A falta de media docena de jornadas para el final de liga, y salvo sorpresas de última hora, podríamos asegurar casi con total seguridad que el concurso del Espanyol esta temporada ha sido de escasísimo valor nutritivo para el aficionado, después de haber visto al equipo navegar entre lo insustancial y lo anodino desde que arrancó la liga. Complicado contentar así al periquismo más arraigado, y no digamos ya en lo tocante a la captación de nuevos socios.

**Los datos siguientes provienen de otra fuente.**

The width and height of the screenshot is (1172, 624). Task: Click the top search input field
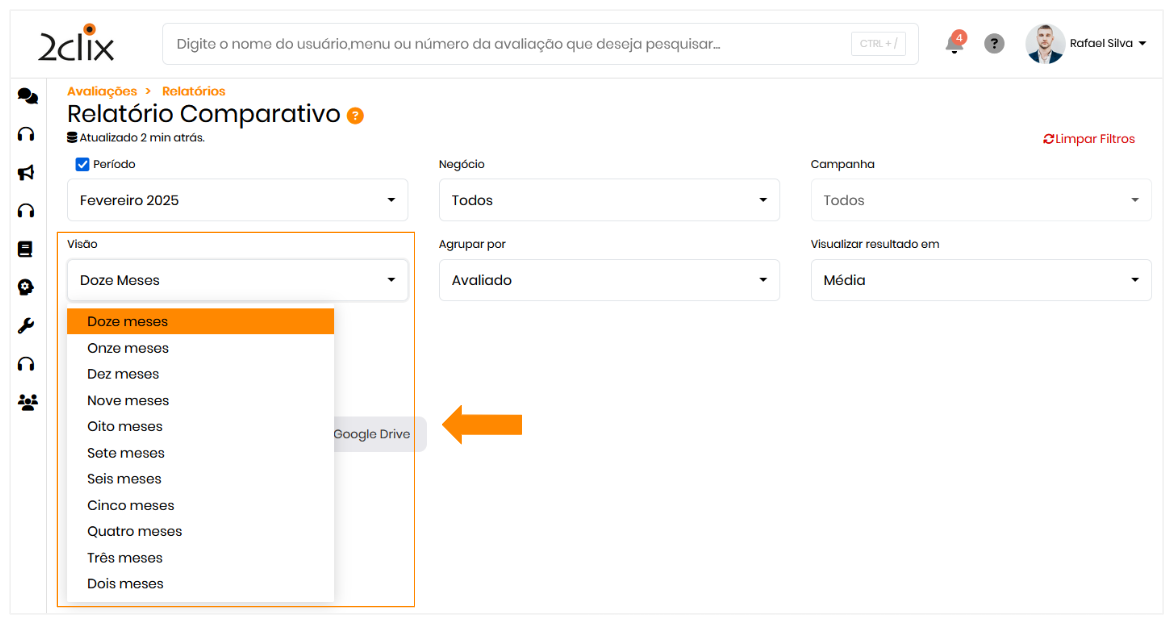pyautogui.click(x=500, y=44)
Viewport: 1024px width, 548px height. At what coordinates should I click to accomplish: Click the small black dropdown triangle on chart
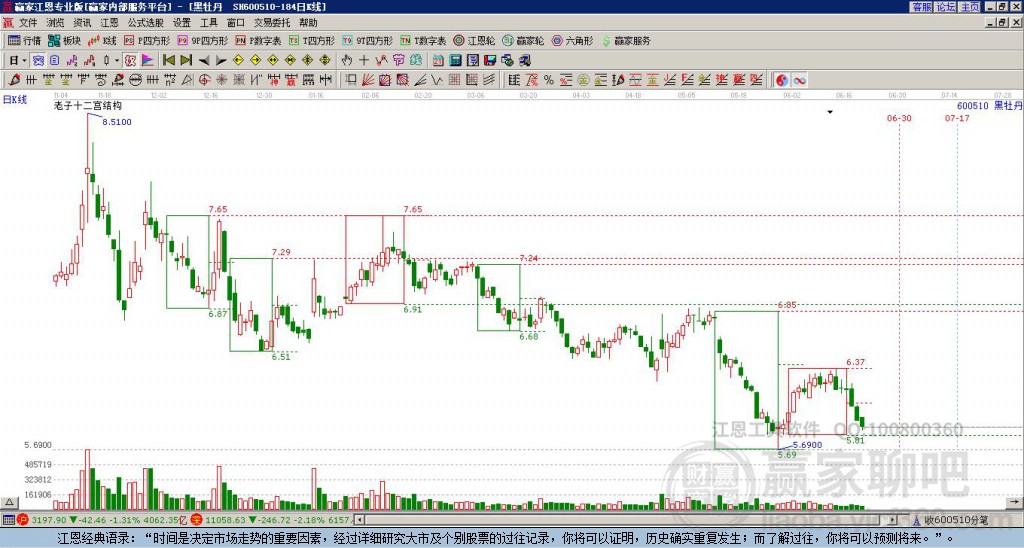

Lejos de los picos nevados donde reina el fútbol de alto rendimiento, el Espanyol recuerda al clásico tren de mercancías de las películas del Oeste que arrastraba su osamenta por aquellas planicies polvorientas, ajeno e indiferente a todo. Una travesía carente de dimensionalidad, sin voltaje de ningún tipo y del mismo calado que el fútbol que ha estado exhibiendo (dudo que alguien llegue a recodar esta temporada en los años venideros). Anulada toda pasión y movidos por un espíritu negacionista del fútbol que vamos regalando por la geografía española, me gustaría creer que toda esta inacción -en la que obviamente están involucrados también técnicos y directiva-, será capaz de generar un debate este verano para abordar el destino del equipo, y ponerle un traje de fallera a más de uno. Porque lo peor que se le puede hacer a nadie es quitarle toda esperanza en la vida, y que es, más o menos, cómo nos sentimos los aficionados pericos. Silenciados como ese tren indolente al que no le asaltan ni los indios.

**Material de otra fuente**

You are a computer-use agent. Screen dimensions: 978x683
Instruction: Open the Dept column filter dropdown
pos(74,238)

Más allá del deslucido año futbolístico y de algunos momentos de autoparodia en lo directivo, este club dispone todavía de la capacidad de moldear la realidad y hacerla –¡oh por favor!- menos insulsa. Todavía estamos a tiempo de dignificarnos, aunque solo sea un poquito.

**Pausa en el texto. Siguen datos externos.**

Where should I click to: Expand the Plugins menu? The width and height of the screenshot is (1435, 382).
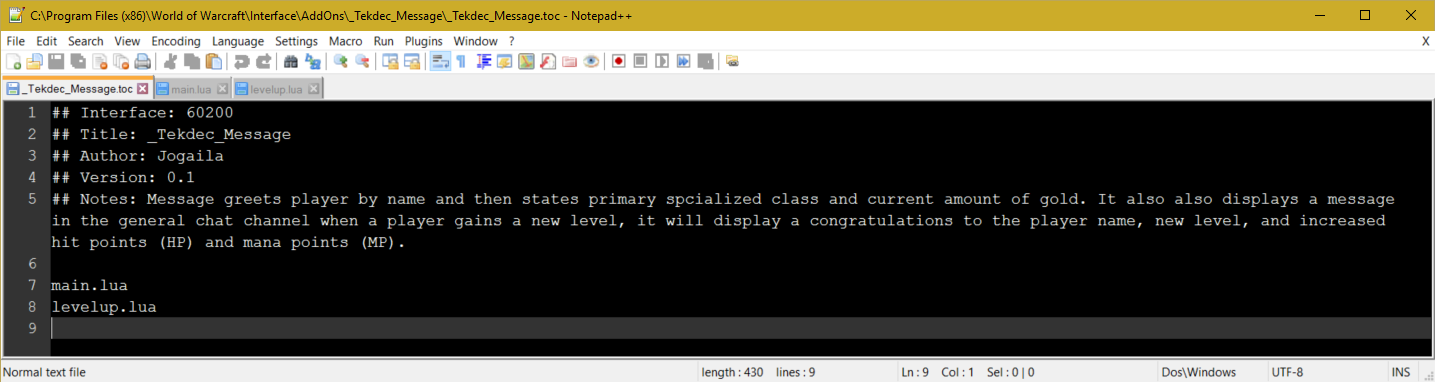click(x=424, y=41)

Hasta donde yo sé, el fútbol siempre había aunado competitividad y pasión, que vienen a ser mandamientos casi de manual. Y de ahí manaba entonces una ilusión efervescente que nos contagiaba a todos, y como en un círculo vicioso, equipo y afición nos fundíamos en los mismos campos energéticos, imantados por una fe desaforada, porque había hambre de fútbol y ganas de todo, porque nos vaciábamos cantando y aplaudiendo, y uno quería que las temporadas durasen cien partidos. Pero la realidad es otra, bastante más tibia y desapasionada de lo que nos gustaría, y parece que ande uno rezando para que se acabe cuanto antes, siempre que andemos lejos del descenso. Pero ahora no asoman ni el hambre, ni las ganas ni nada. Acollados como estamos por un conformismo tedioso en el mejor de los casos. No quiero ponerme en plan nihilista, pero solo hace falta echar un vistazo a las gradas para ver cómo se van vaciando. Pero ojo, que el interés no se compra regalando entradas. La gente ya no está para aburrirse. Como tampoco nadie corre a ver cómo cruza el tren por los secarrales olvidados.